Mastercard yönetimi, banka kartlarının, kredi kartlarının kayıtlı ekonomideki rolünü anımsattı:
- Banka kartlarıyla, kredi kartlarıyla yapılan her türlü işlem kayda giriyor. Kayıtdışı ekonomi ile mücadelede banka kartları ve kredi kartları önemli rol oynuyor.
Yapılan toplantılarda formül ortaya çıktı:
- KGF destekli kaynak kullanımı, düşük faizli işletme kredileri gibi alanlarda kurumsal kredi kartları devreye alınabilir.
Mastercard Türkiye ve Azerbaycan’dan sorumlu Genel Müdürü Hüsnü Avşar Gürdal’la geçenlerde buluştuğumuzda kredi kartının farklı alanlarda kullanımına ilişkin adımları sordum, yanıta belediyelerle işbirliğinden girdi:
- Türkiye’nin 43 kentinde temassız özelliği taşıyan banka kartı, kredi kartı ve cep telefonlarını toplu taşımada ödeme için kullanmak mümkün. Böylece ödemeler daha basit, hızlı ve güvenli şekilde yapılabiliyor.

_Yapılacaklar:_
- a) Kart kullanımıyla ilgili metne göre aşağıdaki soruları yanıtlayın:
(i) Kayıtdışı ekonomiyle mücadelede hangi kartlar önemli rol oynuyor?
(ii) Toplantılarda ortaya çıkan formüle göre kurumsal kredi kartları hangi alanlarda devreye alınabilir?
(iii) Türkiye'nin kaç kentinde temassız kartlar ve cep telefonları toplu taşımada ödeme için kullanılabiliyor?
- b) Kart kullanımıyla ilgili metinden "Mastercard yönetimi, banka" sözlerinden başlayıp "kartları devreye alınabilir." sözlerine kadar, bu sözler de dahil olmak üzere, olan kısmı olduğu gibi çıkarın.
Kayıtlar başka bir kaynaktan alınmıştır.

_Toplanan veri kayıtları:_
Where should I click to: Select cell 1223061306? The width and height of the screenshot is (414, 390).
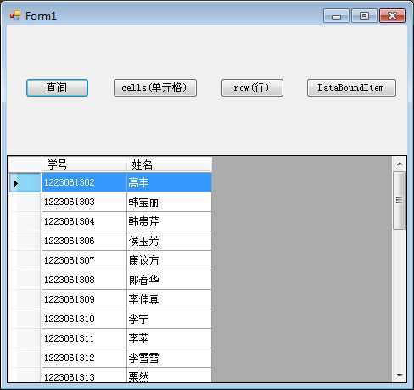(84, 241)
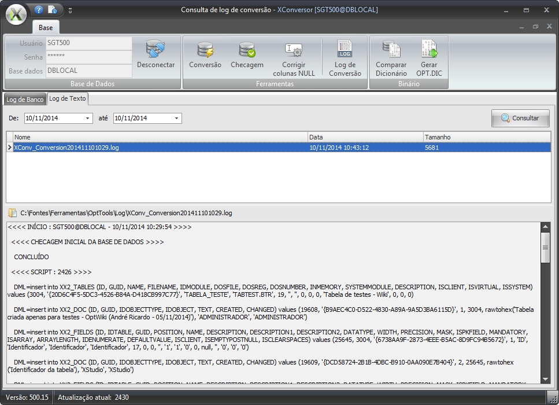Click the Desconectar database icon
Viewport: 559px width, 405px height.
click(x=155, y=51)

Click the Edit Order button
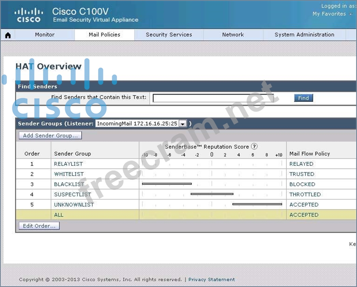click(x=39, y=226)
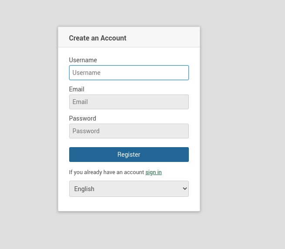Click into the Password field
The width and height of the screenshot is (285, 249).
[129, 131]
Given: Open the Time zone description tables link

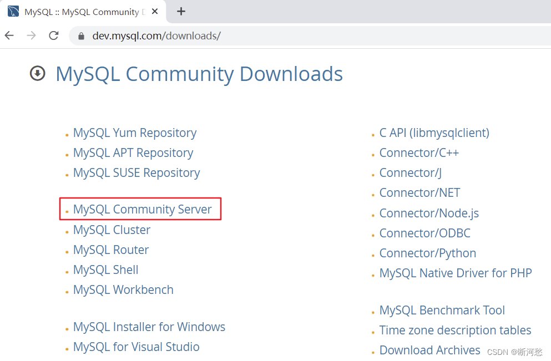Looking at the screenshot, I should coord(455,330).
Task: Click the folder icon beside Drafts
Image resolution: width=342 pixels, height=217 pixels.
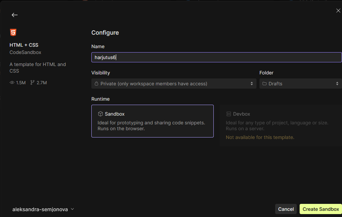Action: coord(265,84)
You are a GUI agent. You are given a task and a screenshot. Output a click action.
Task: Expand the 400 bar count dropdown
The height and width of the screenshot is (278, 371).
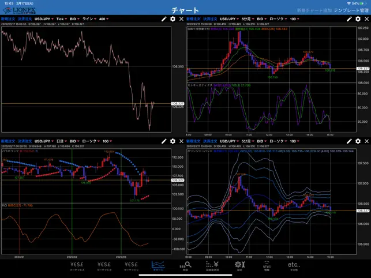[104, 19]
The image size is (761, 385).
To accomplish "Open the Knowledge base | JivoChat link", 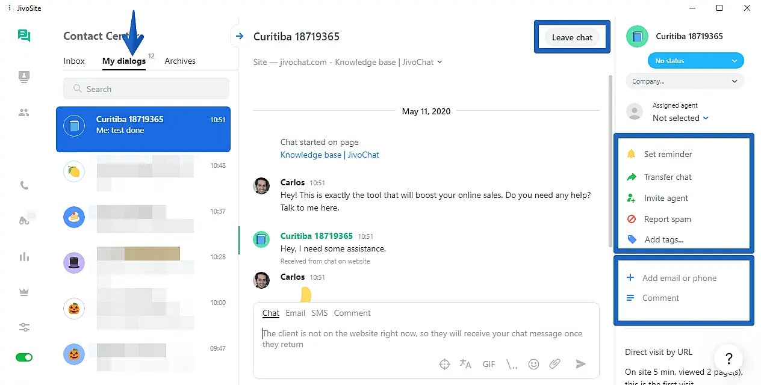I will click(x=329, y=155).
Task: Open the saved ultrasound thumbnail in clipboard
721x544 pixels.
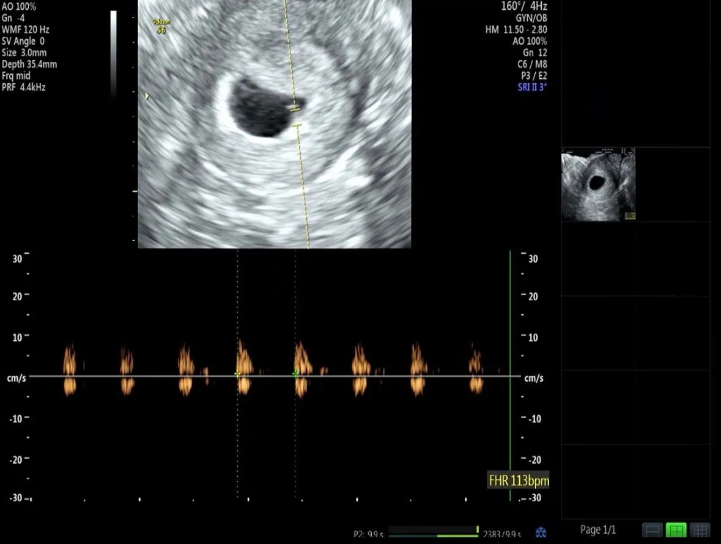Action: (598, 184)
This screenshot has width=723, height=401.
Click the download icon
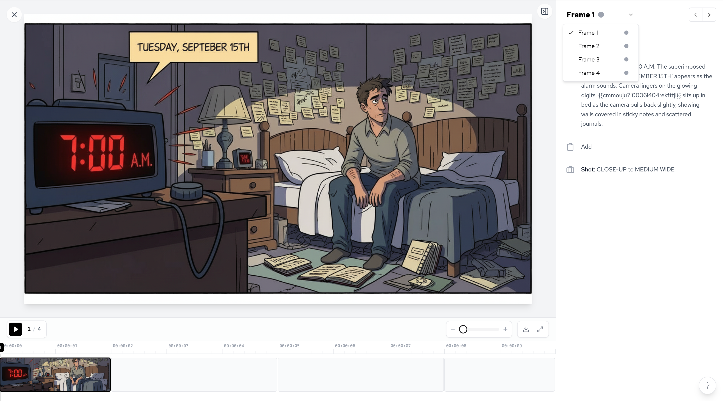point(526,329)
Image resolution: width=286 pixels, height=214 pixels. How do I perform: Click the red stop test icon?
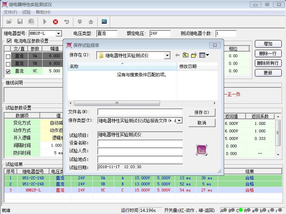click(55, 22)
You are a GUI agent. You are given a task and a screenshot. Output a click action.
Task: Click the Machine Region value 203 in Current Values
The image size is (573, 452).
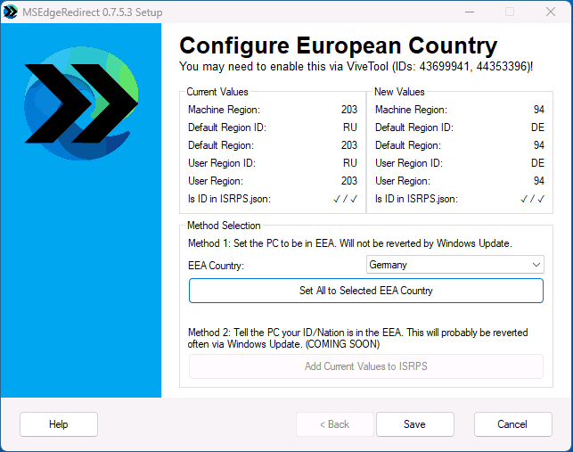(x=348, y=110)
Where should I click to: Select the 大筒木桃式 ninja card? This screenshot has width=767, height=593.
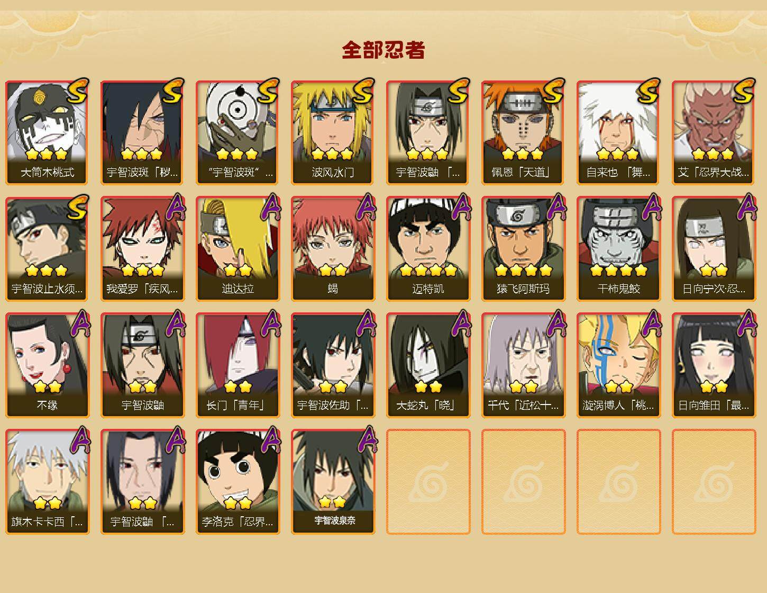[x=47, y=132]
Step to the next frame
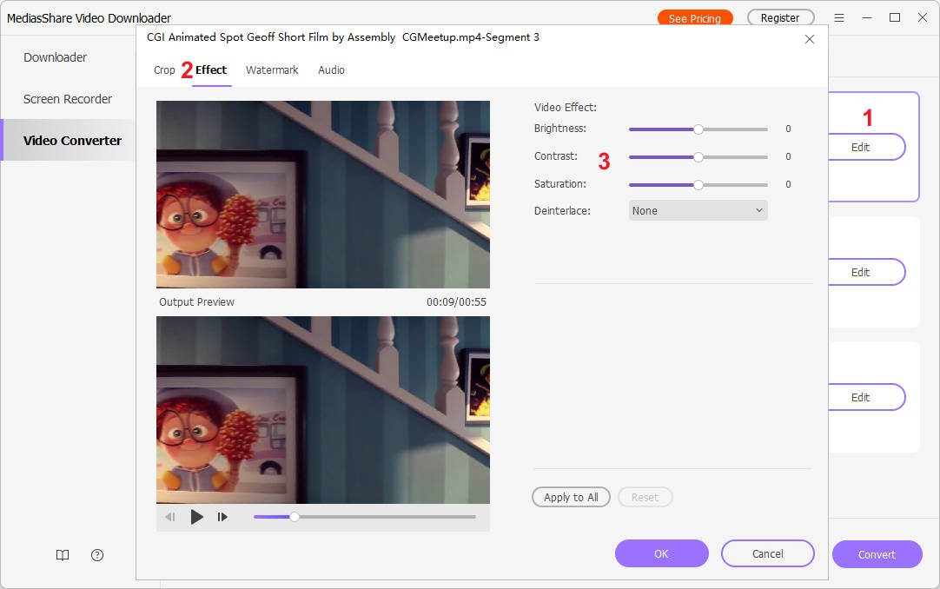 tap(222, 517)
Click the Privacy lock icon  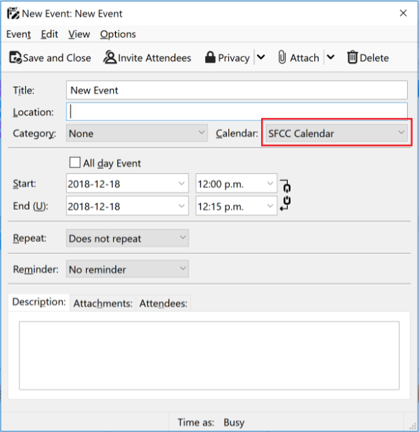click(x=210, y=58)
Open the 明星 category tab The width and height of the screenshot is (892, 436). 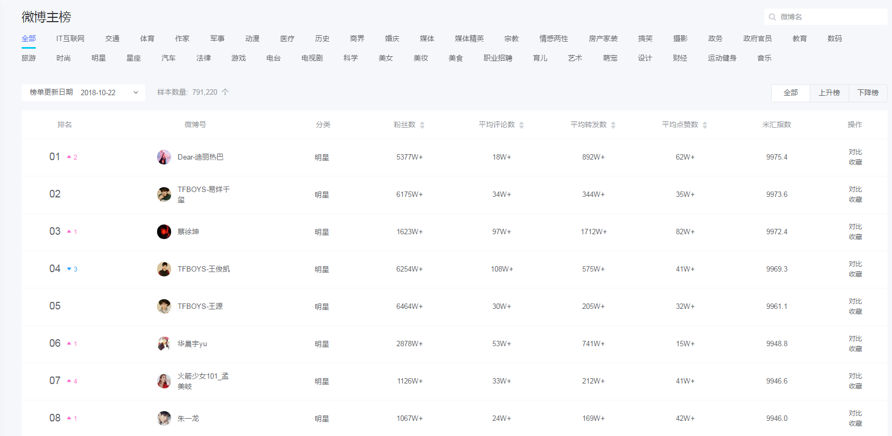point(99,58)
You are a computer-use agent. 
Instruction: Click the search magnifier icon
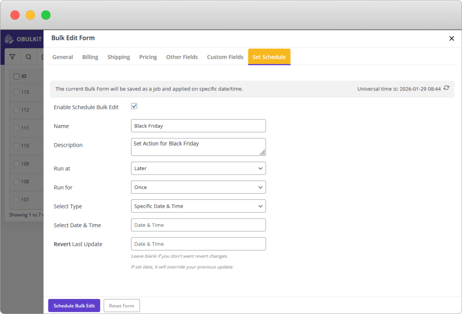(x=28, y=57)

_Çözüm Listesi:_
- a)
(i) Banka kartları ve kredi kartları.
(ii) KGF destekli kaynak kullanımı, düşük faizli işletme kredileri gibi alanlarda.
(iii) 43 kentinde.

- b)
Mastercard yönetimi, banka kartlarının, kredi kartlarının kayıtlı ekonomideki rolünü anımsattı:
- Banka kartlarıyla, kredi kartlarıyla yapılan her türlü işlem kayda giriyor. Kayıtdışı ekonomi ile mücadelede banka kartları ve kredi kartları önemli rol oynuyor.
Yapılan toplantılarda formül ortaya çıktı:
- KGF destekli kaynak kullanımı, düşük faizli işletme kredileri gibi alanlarda kurumsal kredi kartları devreye alınabilir.